Grajales, F., Clifford, D., Loupos, P., Okun, S., Quattrone, S., Simon, M., . . . Henderson, D. (2014). Social networking sites and the continuously learning health system: A survey. Institute of Medicine of the National Academies.

  • An analysis of results from two surveys, one conducted by the Consumer Reports National Testing and Research Center, and a second conducted by PatientsLikeMe.
  • Findings include 94% of US social media users with health conditions would share anonymous health data for health research.
  • Despite concerns about risk, respondents felt the benefit of sharing outweighed the risk.

Gymrek, M., McGuire, A. L., Golan, D., Halperin, E., & Erlich, Y. (2013). Identifying personal genomes by surname inference. Science, 339(6117), 321–324.

  • Quantified the potential to identify targets in anonymous genetic sequence data.

Hildebrandt, M., O'Hara, K., & Waidner, M. (Eds.) (2013). Digital Enlightenment Forum yearbook 2013: The value of personal data. Amsterdam: IOS Press.

  • Edited volume of 16 chapters devoted to understanding personal data issues from legal, computer sciences, ethics, social science, policy, and engineering perspectives.
  • Issues include privacy, ethics, consent, open data, and data control.

Homer, N., Szelinger, S., Redman, M., Duggan, D., Tembe, W., Muehling, J., . . . Nelson, S. (2008). Resolving individuals contributing trace amounts of DNA to highly complex mixtures using high-density SNP genotyping microarrays. PLoS Genetics, 4(8): e1000167.

  • Assessed the probability of determining that a person or relative participated in a genome-wide association study.

Huberman, B. A. (2012). Sociology of science: Big data deserve a bigger audience. Nature, 482(7385), 308.

  • Brief letter by affiliate of HP Labs, raising concern about big data for published studies not being publicly available.
  • Expresses concern that proprietary data (Facebook, Google, etc) used for published studies isn't made publicly available, making verification and replication impossible.
  • Huberman: this trend could result in a "small group of scientists with access to private data repositories enjoying an unfair amount of attention."
  • In response to a conference he chaired in which three scientists from Google and the University of Cambridge declined to release data they had compiled for a paper on the popularity of YouTube videos in different countries.

Hripcsak, G., Bloomrosen, M., Brennan, P. F., Chute, C. G., Cimino, J., Detmer, D. E., . . . Wilcox, A. B. (2013). Health data use, stewardship, and governance: ongoing gaps and challenges: a report from AMIA's 2012 Health Policy Meeting. Journal of the American Medical Informatics Association

  • Explains need for widely accepted data stewardship principle to avoid data silos and protect patient privacy.
  • Stakeholders at AMIA's 2012 Health Policy Meeting formulated recommendations.
  • Proposed Principles of Health Data Use.
  • Asserts that health data is a public good, and understanding and support from patients will be necessary to realize that good.

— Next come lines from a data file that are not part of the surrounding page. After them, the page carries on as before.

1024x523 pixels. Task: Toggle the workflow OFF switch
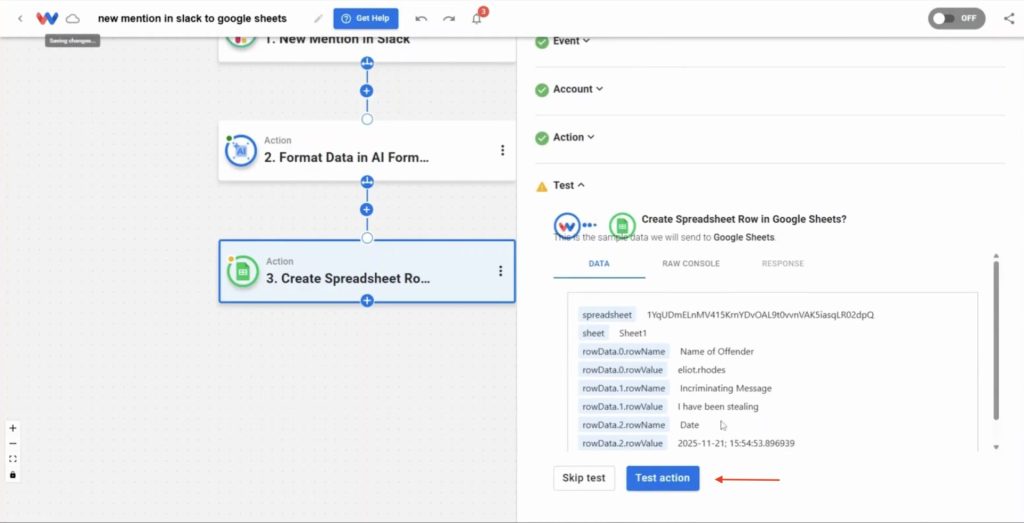[x=956, y=18]
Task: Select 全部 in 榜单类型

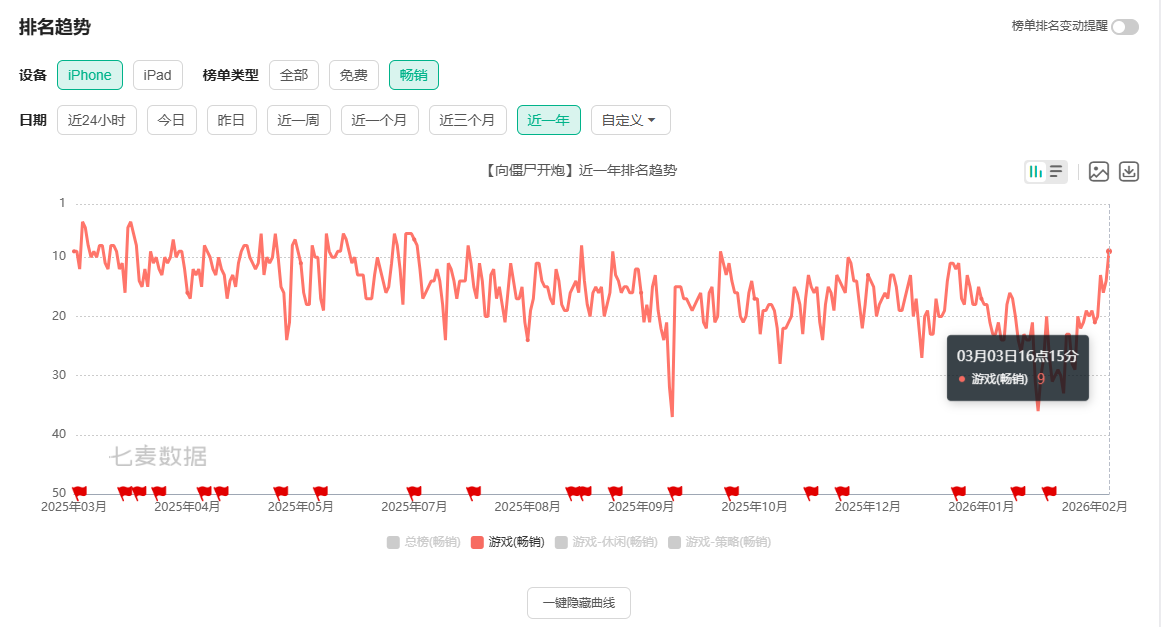Action: point(294,74)

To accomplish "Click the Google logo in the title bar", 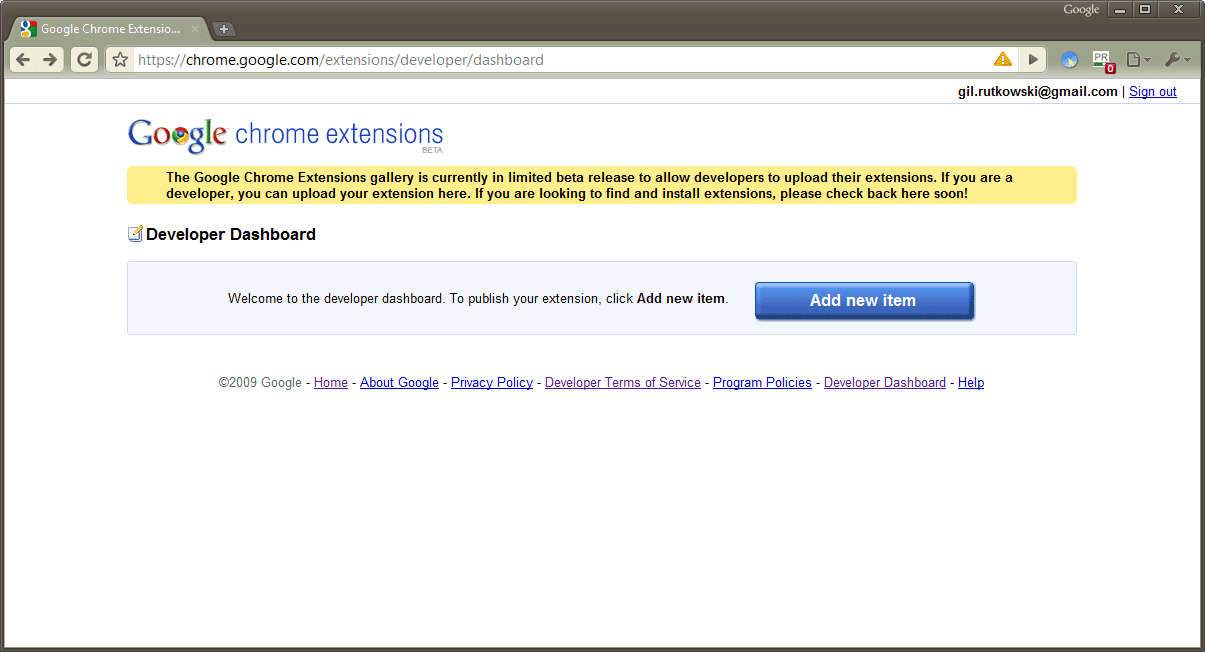I will [1080, 9].

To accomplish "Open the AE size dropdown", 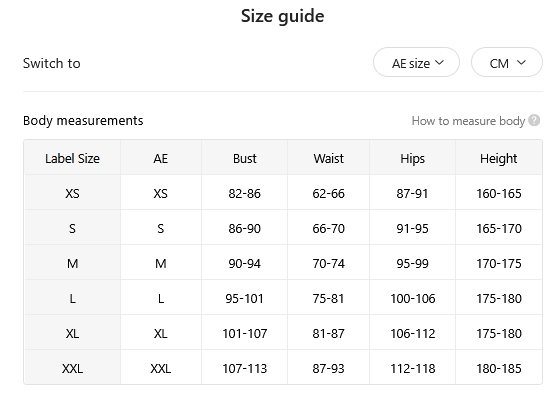I will (416, 62).
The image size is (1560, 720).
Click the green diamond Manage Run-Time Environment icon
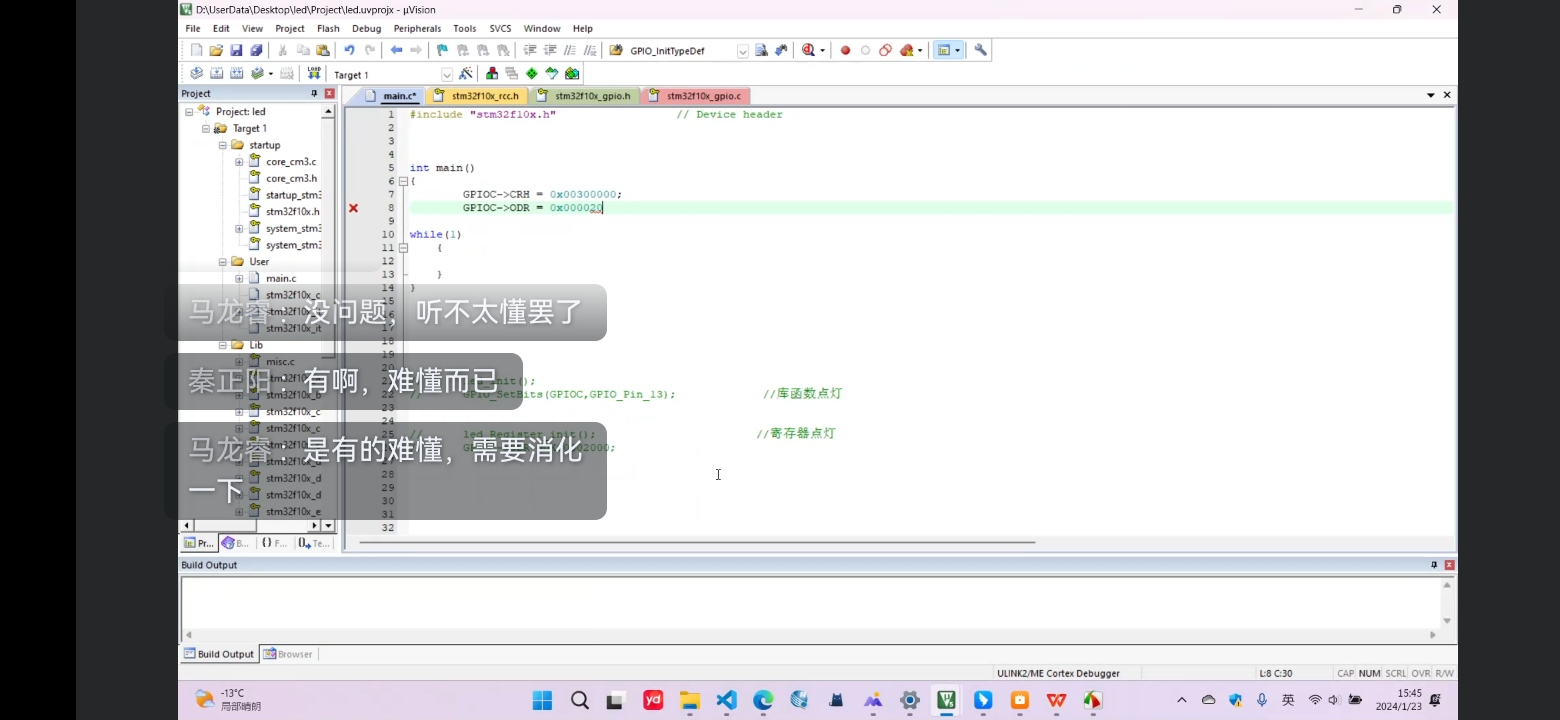[531, 74]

Intel. (2013). The world agrees: Technology inspires optimism for healthcare.

  • Press announcement of Intel study, “Intel Healthcare Innovation Barometer,” a multi-national survey of people’s beliefs about the role of new technologies in healthcare.

Kerns, J. W., Krist, A. H., Longo, D. R., Kuzel, A. J., & Woolf, S. H. (2013). How patients want to engage with their personal health record: a qualitative study. BMJ Open, 3(7).

  • Focus group study of adults interested in using an interactive preventative health record.
  • Desire to use IPHR, relevance, privacy, accuracy, patient-clinicial relationship and practice workflow are issues in the successful adoption of the technology.

Lazer, D., Pentland, A., Adamic, L., Aral, S., Barabási, A.-L., Brewer, D., . . . Alstyne, M. (2009). Computational Social Science. Science, 323(5915), 721–723.

  • Discusses trends and issues with big data analysis.
  • Describes two scenarios for the future of computational social science, neither in the public interest: one in the domain of internet companies and government agencies; the other in the domain of academic researchers with private datasets.
  • Calls for the development of computational social science in an “open academic environment” and examines obstacles to that development.
  • Individual profiles can be extracted from anonymized data.
  • U.S. National Institutes of Health and the Wellcome Trust abruptly removed a number of genetic databases from online access.
  • "It may be necessary for IRBs to oversee the creation of a secure, centralized data infrastructure."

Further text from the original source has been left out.